- **RAW RECORDS**
····················

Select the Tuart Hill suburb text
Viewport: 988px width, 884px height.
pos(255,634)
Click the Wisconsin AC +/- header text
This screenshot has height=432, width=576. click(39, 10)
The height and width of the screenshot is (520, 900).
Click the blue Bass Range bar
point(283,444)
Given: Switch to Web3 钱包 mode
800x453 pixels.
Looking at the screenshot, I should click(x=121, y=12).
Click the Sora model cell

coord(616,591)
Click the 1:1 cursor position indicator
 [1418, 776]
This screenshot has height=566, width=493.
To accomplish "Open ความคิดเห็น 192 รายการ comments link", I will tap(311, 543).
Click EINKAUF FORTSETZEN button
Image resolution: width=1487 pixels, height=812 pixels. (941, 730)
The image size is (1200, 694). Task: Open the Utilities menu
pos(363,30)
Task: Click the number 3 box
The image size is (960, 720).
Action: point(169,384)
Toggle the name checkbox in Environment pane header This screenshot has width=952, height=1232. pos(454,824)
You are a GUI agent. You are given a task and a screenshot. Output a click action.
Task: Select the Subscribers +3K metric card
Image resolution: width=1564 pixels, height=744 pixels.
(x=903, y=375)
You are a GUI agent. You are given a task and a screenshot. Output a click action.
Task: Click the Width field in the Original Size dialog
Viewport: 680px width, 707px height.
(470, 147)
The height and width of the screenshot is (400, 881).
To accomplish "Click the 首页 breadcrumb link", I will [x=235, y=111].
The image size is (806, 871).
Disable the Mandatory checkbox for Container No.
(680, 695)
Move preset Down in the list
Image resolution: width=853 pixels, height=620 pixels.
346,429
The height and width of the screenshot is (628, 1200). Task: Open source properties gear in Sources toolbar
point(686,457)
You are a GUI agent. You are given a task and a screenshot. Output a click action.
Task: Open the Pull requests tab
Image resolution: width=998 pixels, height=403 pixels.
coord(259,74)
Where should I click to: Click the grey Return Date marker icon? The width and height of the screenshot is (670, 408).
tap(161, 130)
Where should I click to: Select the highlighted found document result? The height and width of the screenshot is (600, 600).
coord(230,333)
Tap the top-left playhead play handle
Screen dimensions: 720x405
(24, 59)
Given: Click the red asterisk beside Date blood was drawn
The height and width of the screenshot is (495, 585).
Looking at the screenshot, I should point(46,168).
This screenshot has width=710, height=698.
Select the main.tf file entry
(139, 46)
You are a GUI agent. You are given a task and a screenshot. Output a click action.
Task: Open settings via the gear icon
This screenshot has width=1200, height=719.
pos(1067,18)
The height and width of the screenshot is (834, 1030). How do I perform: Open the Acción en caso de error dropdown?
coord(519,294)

····················

- **WHAT YOU HAVE TO DO**
Return, exactly as they appear, the lines of the items above from the line containing "Given: Click the" through the end of the items.

- **EXERCISE ANSWER**
Given: Click the red asterisk beside Date blood was drawn
The height and width of the screenshot is (495, 585).
Looking at the screenshot, I should point(46,168).
This screenshot has width=710, height=698.
Select the main.tf file entry
(139, 46)
You are a GUI agent. You are given a task and a screenshot. Output a click action.
Task: Open settings via the gear icon
This screenshot has width=1200, height=719.
pos(1067,18)
The height and width of the screenshot is (834, 1030). How do I perform: Open the Acción en caso de error dropdown?
coord(519,294)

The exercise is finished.